LS-1-P-3129 SHG Imaging as a Method for Precision Characterization of Collagen Structures in Combination with Nanoindentation

Studying the mechanical properties of native biological tissues is a great challenge in the field of biomechanics. Studying hardly accessible structures that play a very important role within a locomotive system, such as cartilaginous endplates (CEP), is especially challenging. Experimental techniques in biomechanics have undergone a hlarge evolution recently. CEP is approximately a 0.6mm thin layer of hyaline cartilage located between an intervertebral disc (IVD) and a vertebral body (VB). Calcification or any mechanical damage of a CEP can cause nutritional and metabolic waste flow restrictions both inward and outward from the IVD, respectively. Degenerative processes influence the mechanical properties of the tissue and therefore, this paper will aim towards understanding the material properties of CEPs. Information about local mechanical properties could help identify CEP malfunction and provide possible designs for IVD replacement.

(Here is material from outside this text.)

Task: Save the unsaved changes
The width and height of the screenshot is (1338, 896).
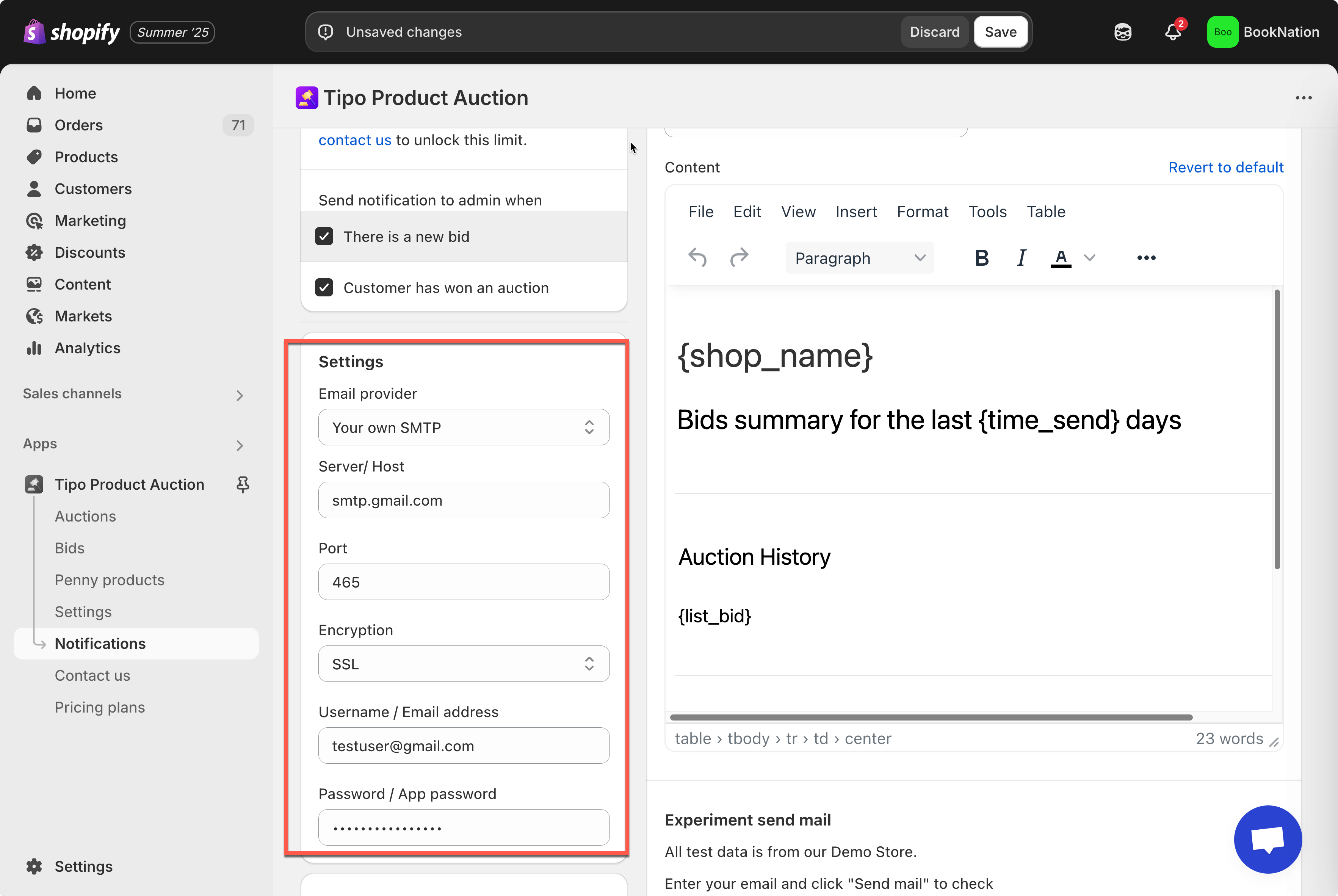Action: coord(1000,32)
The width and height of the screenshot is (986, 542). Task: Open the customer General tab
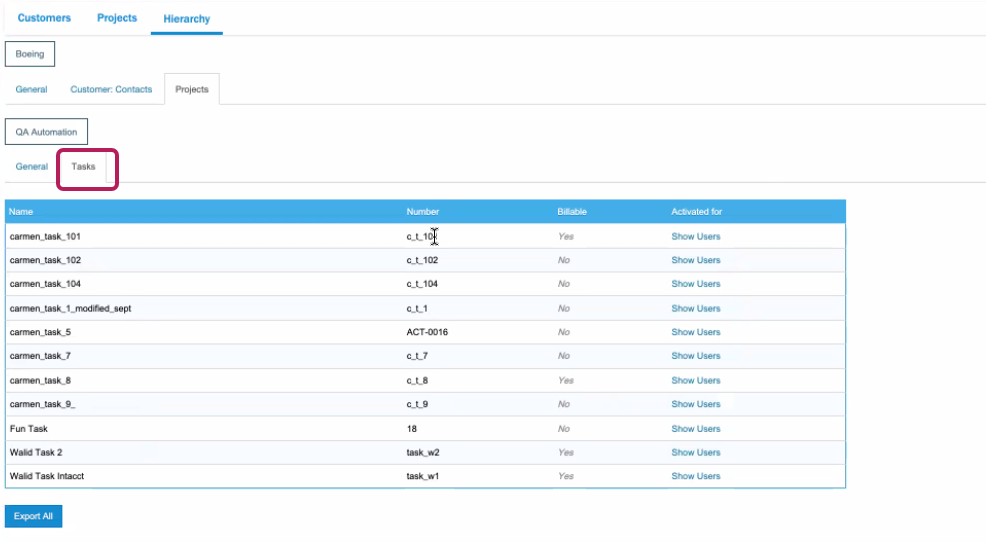pyautogui.click(x=31, y=90)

Due to the very small thickness of CEPs, instrumented nanoindentation is a suitable method for determining mechanical properties. This is especially the case when using nanoscale Dynamic Mechanical Analysis (nanoDMA), which was developed to test viscoelastic materials. The aim of this work is to determine CEP localization using optical imaging methods and Second Harmonic Generation imaging (SHG) in combination with nanoindentation. The local mechanical properties of native CEP were measured and related to the inner microstructure. It is evident that the large scattering of CEP mechanical properties is due to the inhomogeneity of the microstructure.